Postoperative recurrence can be divided into early (<2 years) and late (≥2 years) recurrence, which have different underlying mechanisms [3]. Advanced liver fibrosis or cirrhosis is a risk factor for late recurrence, as it contributes to multicentric recurrence in the remnant liver [4]. In addition, advanced liver fibrosis or cirrhosis is closely correlated with short-term poor postoperative outcomes such as postoperative mortality or complications (e.g., liver failure and hepatic decompensation) [5,6]. Thus, preoperative assessment of the fibrotic burden can improve long-term outcomes by enabling selection of patients who will benefit from curative resection. Alternatively, other treatment modalities, such as liver transplantation, can be recommended to patients at greater risk for postoperative recurrence after curative resection.
Efforts have been made to expand the role of noninvasive surrogates for liver biopsy into the surgical setting, beyond simple assessment of the fibrotic burden. Indeed, preoperative liver stiffness values determined by transient elastography are reportedly predictive of the risk of the development of hepatic insufficiency, recurrence, and survival after curative HCC resection [7-9]. Recently, a glycan-based immunoassay has been introduced; the assay targets Wisteria floribunda agglutinin-positive human Mac-2 binding protein (WFA+-M2BP) as a noninvasive biomarker of liver fibrosis and predictor of HCC [10,11]. Although a recent Japanese study found that WFA+-M2BP was predictive of recurrence and survival in patients with early-stage HCC who underwent curative resection [12], the clinical role of WFA+-M2BP in surgical settings is still unclear.
Therefore, we conducted this single-center, retrospective cohort study to investigate the longitudinal prognostic performance of WFA+-M2BP in predicting HCC recurrence in patients with hepatitis B virus (HBV)-related HCC who underwent curative resection.
PATIENTS AND METHODS
Patients
Between 2004 and 2015, 492 patients who underwent curative resection for HBV-related HCC were considered eligible. Chronic hepatitis B (CHB) was defined as persistence of serum HBV surface antigen for >6 months. The exclusion criteria were no or an insufficient stored serum sample for WFA+-M2BP assays, serum sample collected after resection, insufficient clinical data for statistical analysis, positive resection margin for HCC, co-infection with hepatitis C virus or HIV, and alcohol ingestion of >40 g/day for >5 years.

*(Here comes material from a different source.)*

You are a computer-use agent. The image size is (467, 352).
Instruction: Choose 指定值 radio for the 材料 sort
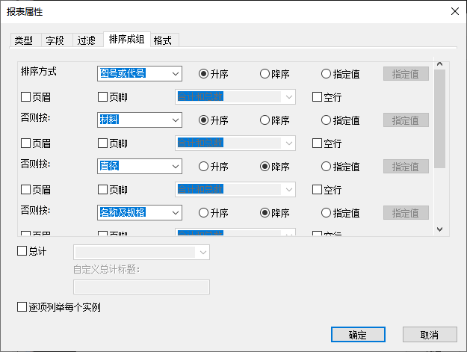(x=326, y=120)
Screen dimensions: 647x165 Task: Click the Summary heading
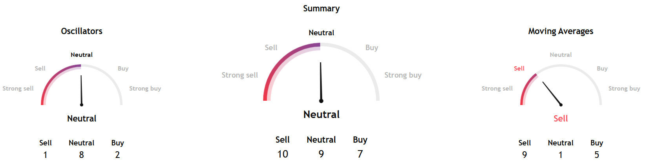tap(321, 9)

This study was performed in accordance with the ethical guidelines of the 1975 Declaration of Helsinki and was approved by the Institutional Review Board of Severance Hospital. Given its retrospective nature, written informed consent for clinical data was not required.
WFA+-M2BP assay
Serum WFA+-M2BP was quantified preoperatively through a lectin-Ab sandwich immunoassay using a fully automated immunoanalyzer (HISCL-2000i; Sysmex Co, Hyogo, Japan) [13]. For WFA+-M2BP assays, the remaining serum samples after HBV DNA quantification during the study period which have been stored at –70°C, were used. Measured levels of analyte conjugated with Wisteria floribunda agglutinin were indexed using the following equation:
Cutoff index (COI)=([WFA+-M2BP]sample–[WFA+-M2BP]NC)/([WFA+-M2BP]PC)–[WFA+-M2BP]NC
Where [WFA+-M2BP]sample is the serum WFA+-M2BP level, PC is the positive control, and NC is the negative control. The positive control was supplied as a calibration solution preliminarily standardized to yield a COI of 1.0.

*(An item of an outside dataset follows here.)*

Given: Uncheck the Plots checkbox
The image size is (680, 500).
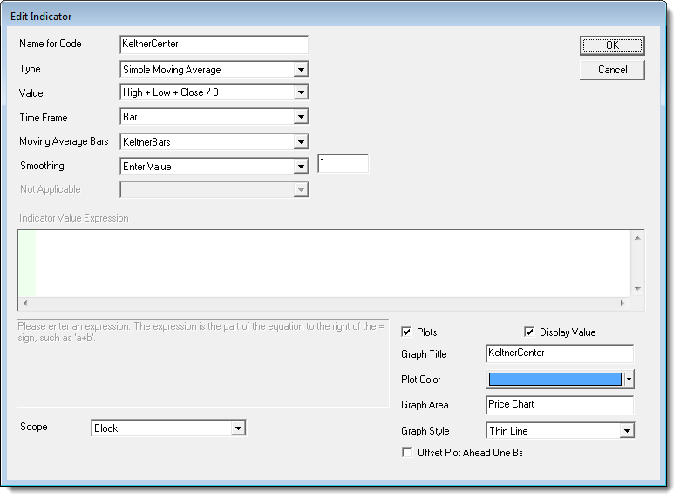Looking at the screenshot, I should pyautogui.click(x=406, y=332).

Preoperative work-up, surgery, and follow-up
Diagnosis of HCC was based on the guidelines proposed by the Korea Liver Cancer Study Group [14]. Preoperative HCC staging was assessed using the Barcelona Clinic Liver Cancer (BCLC) staging system [15]. During follow-up, antiviral therapy was administered in accordance with the guidelines of the Korean Association for the Study of the Liver [16].

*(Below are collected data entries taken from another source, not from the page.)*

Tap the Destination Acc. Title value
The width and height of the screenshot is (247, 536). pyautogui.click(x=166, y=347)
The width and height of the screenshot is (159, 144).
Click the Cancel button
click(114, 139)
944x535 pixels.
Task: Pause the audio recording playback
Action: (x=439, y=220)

As described in our previous study [7], all resections were performed by four experienced surgeons (DH Han, GH Choi, KS Kim, and JS Choi). The type and extent of resections were determined according to tumor size, location, and liver reserve function estimated by the Child-Pugh score and indocyanine green retention rate at 15 minutes (ICG R15). Liver resection was defined as minor when two or fewer liver segments were resected, whereas major hepatectomy was defined as the resection of three or more liver segments. Intraoperative ultrasonography was performed routinely to determine tumor location and extent and to exclude the presence of additional lesions in the residual liver. Curative resection was defined as a negative pathological surgical margin and the absence of residual tumor. After discharge, patients were followed up every 3 months with tumor markers (alpha-fetoprotein [AFP] and des-gamma carboxy prothrombin [DCP]) and imaging studies, including abdominal computed tomography or magnetic resonance imaging.
Definition of outcomes
Posthepatectomy liver failure (PHLF) was defined and graded by the recommendations of the International Study Group of Liver Surgery (ISGLS) [17]. PHLF is defined as an increased international normalized ratio (INR) and hyperbilirubinemia on or after postoperative day 5. Grade A PHLF does not require deviations from regular clinical management, whereas grades B and C PHLF require noninvasive (grade B) or invasive treatment (grade C). If the INR or serum bilirubin concentration is increased preoperatively, PHLF is defined as an increasing serum bilirubin concentration on or after postoperative day 5 (compared to the values of the previous day). Postoperative complications were categorized according to the modified Clavien-Dindo classification (Supplementary Table 1) [18]. A major complication was defined as grade 3 or above. Recurrence was diagnosed based on the combined findings of the clinical examinations and sub-classified as early (<2 years) or late (≥2 years) recurrence [3].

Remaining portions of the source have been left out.